La coesistenza di due poteri, quello legale e quello criminale, che hanno determinato un sistema consociativo orientato alla distruzione della legalità e alla spartizione del denaro pubblico da un lato, famiglie mafiose con risorse economiche ingenti dall’altro, e quindi poste nelle condizioni di trattare e spartirsi il denaro pubblico.
Il consociativismo non ha coinvolto soltanto i partiti, ma tutte le istituzioni, il potere sindacale, giudiziario e finanziario; la cosiddetta società civile si è limitata a una formale presa di distanza ma senza mai volere effettivamente entrare nella questione, non essendo estranea ai flussi di denaro.
Il degrado della politica meridionale e siciliana in particolare non è storia recente, ma è iniziato nell’immediato dopoguerra.
Nell’ottica di dotare il Sud di risorse economiche, fu istituita la Cassa per il Mezzogiorno. Nell’arco di un decennio, dal 1950 al 1960, la Cassa per il Mezzogiorno approvò 169.202 progetti per un importo di 1.403 miliardi, dei quali 1.029 riguardavano progetti nel settore delle opere pubbliche e 374 il settore privato. Una montagna di sodi pubblici finiti nelle tasche d’industriali senza scrupoli e di politici corrotti che riuscivano con il sistema dei cartelli di settore a distribuire appalti miliardari in cambio di stipendi mensili e la percentuale delle somme appaltate di norma che andava dal 10 al 20%. Un sistema organizzato per territorio.
La Sicilia orientale vantava il coinvolgimento degli uomini politici potenti che andavano da Messina a Ragusa. La realizzazione e l’ammodernamento dei porti di Messina, Catania, Augusta e Pozzallo, sono stati tutti sotto la corruzione della politica affaristica. Il territorio siracusano diventa un grande cantiere, con strade come l’asse viario attrezzato che attraversa la zona industriale fino ad Augusta e si connette con l’autostrada Catania-Siracusa-Gela, così come le infrastrutture portuali; il dragaggio per ben tre volte dei fondali della rada di Augusta, la realizzazione del porto commerciale, il rifacimento della diga foranea della rada di Augusta e tanto altro ancora. L’enorme flusso di denaro, non ha prodotto reale occupazione e non è riuscito a sanare gli squilibri sociali ed economici delle regioni del Sud, né a colmare il divario con le regioni settentrionali, ma è stato un metodo per lucrare, corrompere, appropriarsi del pubblico denaro necessario per finanziare le campagne elettorali dei politici a suon di miliardi. Si stima che per l’asse viario, autostrada, porto di Augusta, diga foranea, dragaggi e tanto altro attraverso il consorzio per lo sviluppo industriale e la società partecipata Tapso Spa, arrivavano da Roma nel territorio siracusano dai 200 ai 400 miliardi delle vecchie lire l’anno, con una tangente fissa del 10/15%. Una pacchia, un magna magna generale dove erano impelagate quasi tutte le forze politiche del famoso “Pentapartito”.

> Consegne:
**A)** Secondo il testo di riferimento, quanti progetti approvò la Cassa per il Mezzogiorno tra il 1950 e il 1960?
**B)** Riporti fedelmente dal testo di riferimento il passo che inizia con "La coesistenza di" e termina con "flussi di denaro.".

> Dati:

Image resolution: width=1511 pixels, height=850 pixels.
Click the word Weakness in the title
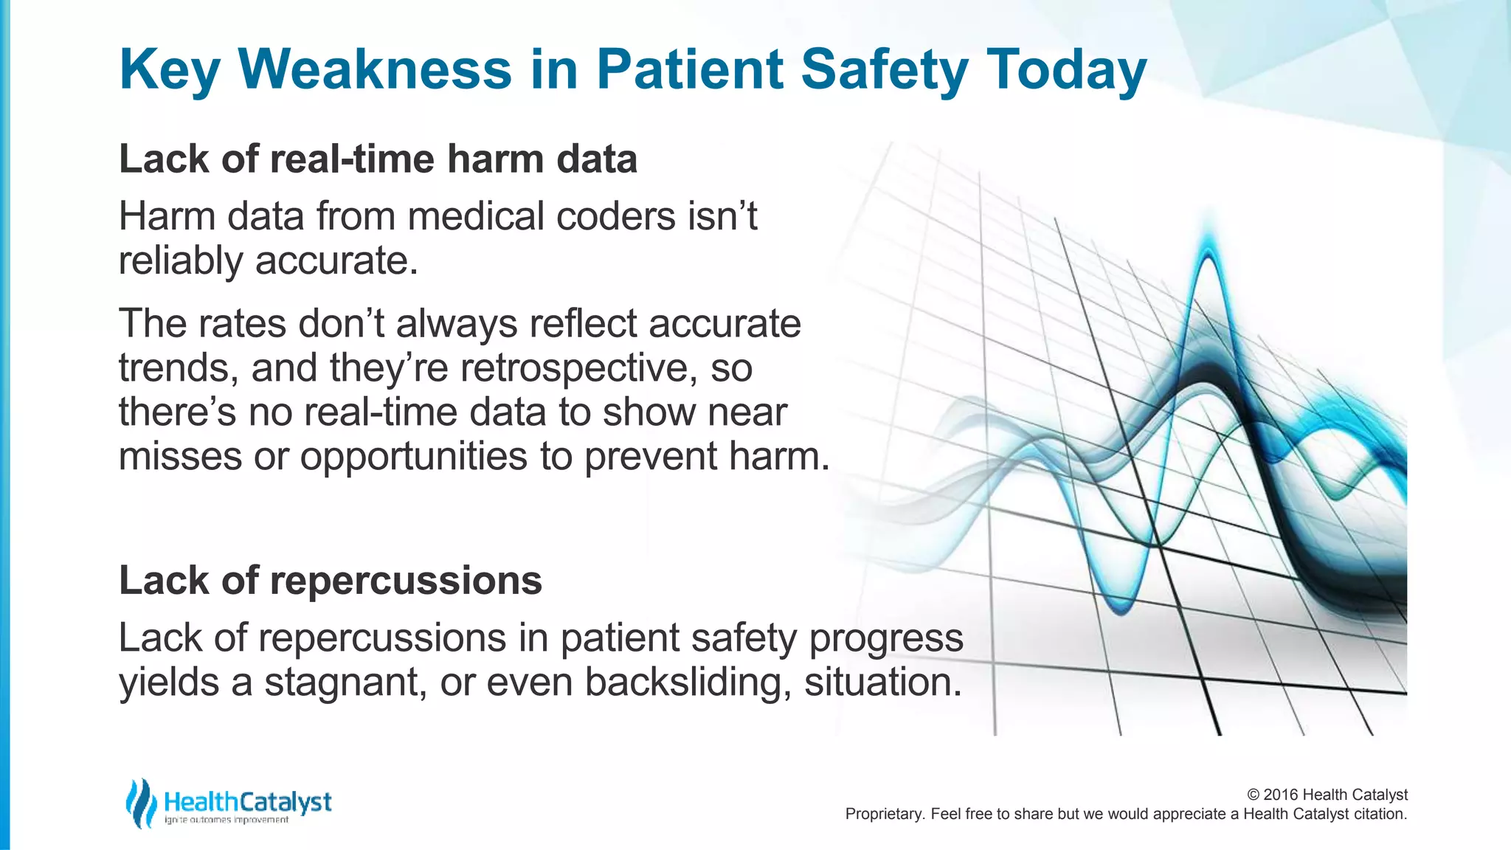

> Risposte:
**A)** La Cassa per il Mezzogiorno approvò 169.202 progetti.

**B)**
La coesistenza di due poteri, quello legale e quello criminale, che hanno determinato un sistema consociativo orientato alla distruzione della legalità e alla spartizione del denaro pubblico da un lato, famiglie mafiose con risorse economiche ingenti dall’altro, e quindi poste nelle condizioni di trattare e spartirsi il denaro pubblico.
Il consociativismo non ha coinvolto soltanto i partiti, ma tutte le istituzioni, il potere sindacale, giudiziario e finanziario; la cosiddetta società civile si è limitata a una formale presa di distanza ma senza mai volere effettivamente entrare nella questione, non essendo estranea ai flussi di denaro.